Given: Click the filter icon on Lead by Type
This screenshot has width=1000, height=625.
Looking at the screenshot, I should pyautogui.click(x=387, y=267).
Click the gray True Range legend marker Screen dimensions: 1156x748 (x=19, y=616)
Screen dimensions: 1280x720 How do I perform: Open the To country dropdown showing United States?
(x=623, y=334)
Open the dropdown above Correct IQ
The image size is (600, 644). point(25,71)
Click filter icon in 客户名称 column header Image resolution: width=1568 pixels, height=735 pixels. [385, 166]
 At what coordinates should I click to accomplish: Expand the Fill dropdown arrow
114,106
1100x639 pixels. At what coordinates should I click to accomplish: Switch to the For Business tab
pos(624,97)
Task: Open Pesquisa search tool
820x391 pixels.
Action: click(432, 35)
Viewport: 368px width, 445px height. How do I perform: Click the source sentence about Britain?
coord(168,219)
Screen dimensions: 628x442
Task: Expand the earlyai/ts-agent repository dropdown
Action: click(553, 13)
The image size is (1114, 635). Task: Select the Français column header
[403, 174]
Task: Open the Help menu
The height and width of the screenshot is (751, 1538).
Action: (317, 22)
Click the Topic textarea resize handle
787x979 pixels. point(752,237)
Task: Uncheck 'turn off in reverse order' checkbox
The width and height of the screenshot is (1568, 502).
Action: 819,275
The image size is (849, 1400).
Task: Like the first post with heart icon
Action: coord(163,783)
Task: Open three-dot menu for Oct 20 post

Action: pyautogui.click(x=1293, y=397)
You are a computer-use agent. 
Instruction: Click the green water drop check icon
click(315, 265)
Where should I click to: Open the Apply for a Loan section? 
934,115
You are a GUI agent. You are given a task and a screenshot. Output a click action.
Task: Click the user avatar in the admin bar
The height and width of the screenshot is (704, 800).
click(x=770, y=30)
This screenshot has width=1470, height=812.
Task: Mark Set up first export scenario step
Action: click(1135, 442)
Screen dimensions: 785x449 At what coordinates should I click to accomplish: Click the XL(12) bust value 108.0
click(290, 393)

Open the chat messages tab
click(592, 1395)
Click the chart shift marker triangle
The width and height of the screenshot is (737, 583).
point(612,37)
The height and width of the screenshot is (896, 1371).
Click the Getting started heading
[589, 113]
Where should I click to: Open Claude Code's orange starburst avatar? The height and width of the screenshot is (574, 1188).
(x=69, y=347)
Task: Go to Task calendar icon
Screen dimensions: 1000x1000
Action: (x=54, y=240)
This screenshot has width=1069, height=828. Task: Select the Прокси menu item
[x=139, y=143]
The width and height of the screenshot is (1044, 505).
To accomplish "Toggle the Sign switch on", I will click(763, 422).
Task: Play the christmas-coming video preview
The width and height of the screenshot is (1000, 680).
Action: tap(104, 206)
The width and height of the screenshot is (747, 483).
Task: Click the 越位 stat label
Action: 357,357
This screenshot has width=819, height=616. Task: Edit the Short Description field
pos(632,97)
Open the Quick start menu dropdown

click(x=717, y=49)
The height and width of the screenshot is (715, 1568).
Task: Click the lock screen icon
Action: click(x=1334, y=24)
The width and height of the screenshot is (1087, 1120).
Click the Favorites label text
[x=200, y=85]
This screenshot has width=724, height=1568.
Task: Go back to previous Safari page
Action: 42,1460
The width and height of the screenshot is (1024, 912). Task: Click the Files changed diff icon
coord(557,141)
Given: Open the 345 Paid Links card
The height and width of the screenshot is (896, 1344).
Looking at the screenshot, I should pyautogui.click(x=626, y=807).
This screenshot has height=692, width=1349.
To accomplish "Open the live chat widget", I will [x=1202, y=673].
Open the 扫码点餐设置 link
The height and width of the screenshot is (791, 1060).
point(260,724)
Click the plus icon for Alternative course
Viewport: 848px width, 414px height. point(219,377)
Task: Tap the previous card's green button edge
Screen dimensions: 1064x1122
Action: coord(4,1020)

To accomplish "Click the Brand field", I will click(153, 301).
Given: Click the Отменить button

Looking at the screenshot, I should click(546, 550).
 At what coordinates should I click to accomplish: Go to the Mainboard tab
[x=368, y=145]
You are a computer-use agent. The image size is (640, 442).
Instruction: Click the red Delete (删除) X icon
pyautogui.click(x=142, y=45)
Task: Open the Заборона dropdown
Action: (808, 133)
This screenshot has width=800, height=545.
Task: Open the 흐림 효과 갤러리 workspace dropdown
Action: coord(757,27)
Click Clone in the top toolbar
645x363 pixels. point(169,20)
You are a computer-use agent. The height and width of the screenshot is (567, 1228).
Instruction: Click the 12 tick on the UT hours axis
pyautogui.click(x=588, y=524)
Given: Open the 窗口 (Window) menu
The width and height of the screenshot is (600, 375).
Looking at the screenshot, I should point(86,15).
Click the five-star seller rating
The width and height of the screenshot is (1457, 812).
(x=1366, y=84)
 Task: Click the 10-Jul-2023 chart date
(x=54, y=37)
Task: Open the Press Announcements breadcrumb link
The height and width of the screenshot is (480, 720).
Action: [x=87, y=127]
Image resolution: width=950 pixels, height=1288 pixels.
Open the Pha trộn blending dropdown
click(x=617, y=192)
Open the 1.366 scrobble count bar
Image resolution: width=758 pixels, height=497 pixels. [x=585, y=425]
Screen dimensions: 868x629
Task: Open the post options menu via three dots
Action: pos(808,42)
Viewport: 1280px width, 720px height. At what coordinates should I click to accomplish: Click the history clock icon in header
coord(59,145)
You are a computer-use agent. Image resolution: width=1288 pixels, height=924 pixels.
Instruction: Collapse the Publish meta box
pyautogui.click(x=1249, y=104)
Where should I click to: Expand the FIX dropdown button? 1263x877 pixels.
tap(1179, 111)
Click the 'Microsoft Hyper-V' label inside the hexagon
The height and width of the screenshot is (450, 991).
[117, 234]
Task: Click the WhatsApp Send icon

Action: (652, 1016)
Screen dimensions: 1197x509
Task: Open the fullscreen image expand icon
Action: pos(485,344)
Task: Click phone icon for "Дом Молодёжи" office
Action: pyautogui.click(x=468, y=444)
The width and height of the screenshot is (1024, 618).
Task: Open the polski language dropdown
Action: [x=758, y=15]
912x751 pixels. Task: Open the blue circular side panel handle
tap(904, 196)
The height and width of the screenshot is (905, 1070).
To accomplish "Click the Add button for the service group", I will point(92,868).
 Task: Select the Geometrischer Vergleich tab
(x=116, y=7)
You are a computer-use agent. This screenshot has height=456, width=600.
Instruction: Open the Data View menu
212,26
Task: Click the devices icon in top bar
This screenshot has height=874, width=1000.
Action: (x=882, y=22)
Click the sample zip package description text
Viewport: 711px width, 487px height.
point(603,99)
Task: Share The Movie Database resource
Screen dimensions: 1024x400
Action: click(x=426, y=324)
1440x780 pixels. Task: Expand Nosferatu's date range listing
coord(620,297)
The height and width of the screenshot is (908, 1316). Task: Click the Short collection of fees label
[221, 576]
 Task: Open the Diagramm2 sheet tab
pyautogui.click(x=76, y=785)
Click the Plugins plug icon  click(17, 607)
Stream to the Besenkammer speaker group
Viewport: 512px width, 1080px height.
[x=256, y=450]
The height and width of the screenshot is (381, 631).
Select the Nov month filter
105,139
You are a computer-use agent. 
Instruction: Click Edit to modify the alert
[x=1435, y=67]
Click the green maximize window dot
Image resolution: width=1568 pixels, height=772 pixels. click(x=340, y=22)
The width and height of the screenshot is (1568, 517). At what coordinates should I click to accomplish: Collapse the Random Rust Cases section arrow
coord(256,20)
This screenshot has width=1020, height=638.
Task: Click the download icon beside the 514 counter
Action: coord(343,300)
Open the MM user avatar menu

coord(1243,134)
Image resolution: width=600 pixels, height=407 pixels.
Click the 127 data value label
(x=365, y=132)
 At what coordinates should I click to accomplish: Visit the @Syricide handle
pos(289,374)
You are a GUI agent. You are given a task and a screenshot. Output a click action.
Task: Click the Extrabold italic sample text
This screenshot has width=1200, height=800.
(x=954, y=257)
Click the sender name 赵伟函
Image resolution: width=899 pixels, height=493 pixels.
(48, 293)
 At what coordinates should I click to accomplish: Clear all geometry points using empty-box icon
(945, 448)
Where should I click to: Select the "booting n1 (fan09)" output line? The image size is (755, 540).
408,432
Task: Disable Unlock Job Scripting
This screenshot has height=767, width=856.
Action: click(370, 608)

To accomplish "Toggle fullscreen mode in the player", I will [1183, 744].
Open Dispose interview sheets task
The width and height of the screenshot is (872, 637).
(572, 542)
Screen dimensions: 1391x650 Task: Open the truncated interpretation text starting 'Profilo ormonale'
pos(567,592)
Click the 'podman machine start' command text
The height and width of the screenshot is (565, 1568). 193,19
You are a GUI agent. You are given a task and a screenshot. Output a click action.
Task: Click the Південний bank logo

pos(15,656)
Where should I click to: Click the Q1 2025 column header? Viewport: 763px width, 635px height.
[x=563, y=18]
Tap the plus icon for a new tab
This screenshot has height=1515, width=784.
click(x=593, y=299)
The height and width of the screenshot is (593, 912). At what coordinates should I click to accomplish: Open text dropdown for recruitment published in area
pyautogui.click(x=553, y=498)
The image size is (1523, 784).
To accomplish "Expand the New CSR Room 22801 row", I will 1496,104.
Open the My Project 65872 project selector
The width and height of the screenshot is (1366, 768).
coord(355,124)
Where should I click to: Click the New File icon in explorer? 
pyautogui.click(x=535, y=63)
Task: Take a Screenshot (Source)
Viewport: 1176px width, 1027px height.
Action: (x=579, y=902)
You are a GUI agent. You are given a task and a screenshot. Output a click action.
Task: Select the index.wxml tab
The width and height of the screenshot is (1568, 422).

::::::::

▶ _PROBLEM STATEMENT_:
Exactly the lines from the one containing "The height and width of the screenshot is (593, 912)." through the last line of the records are to be transcribed, both endpoints included.

▶ _ANSWER TO THIS TASK_:
The height and width of the screenshot is (593, 912). At what coordinates should I click to accomplish: Open text dropdown for recruitment published in area
pyautogui.click(x=553, y=498)
The image size is (1523, 784).
To accomplish "Expand the New CSR Room 22801 row", I will 1496,104.
Open the My Project 65872 project selector
The width and height of the screenshot is (1366, 768).
coord(355,124)
Where should I click to: Click the New File icon in explorer? 
pyautogui.click(x=535, y=63)
Task: Take a Screenshot (Source)
Viewport: 1176px width, 1027px height.
Action: (x=579, y=902)
You are a GUI agent. You are given a task and a screenshot. Output a click action.
Task: Select the index.wxml tab
The width and height of the screenshot is (1568, 422).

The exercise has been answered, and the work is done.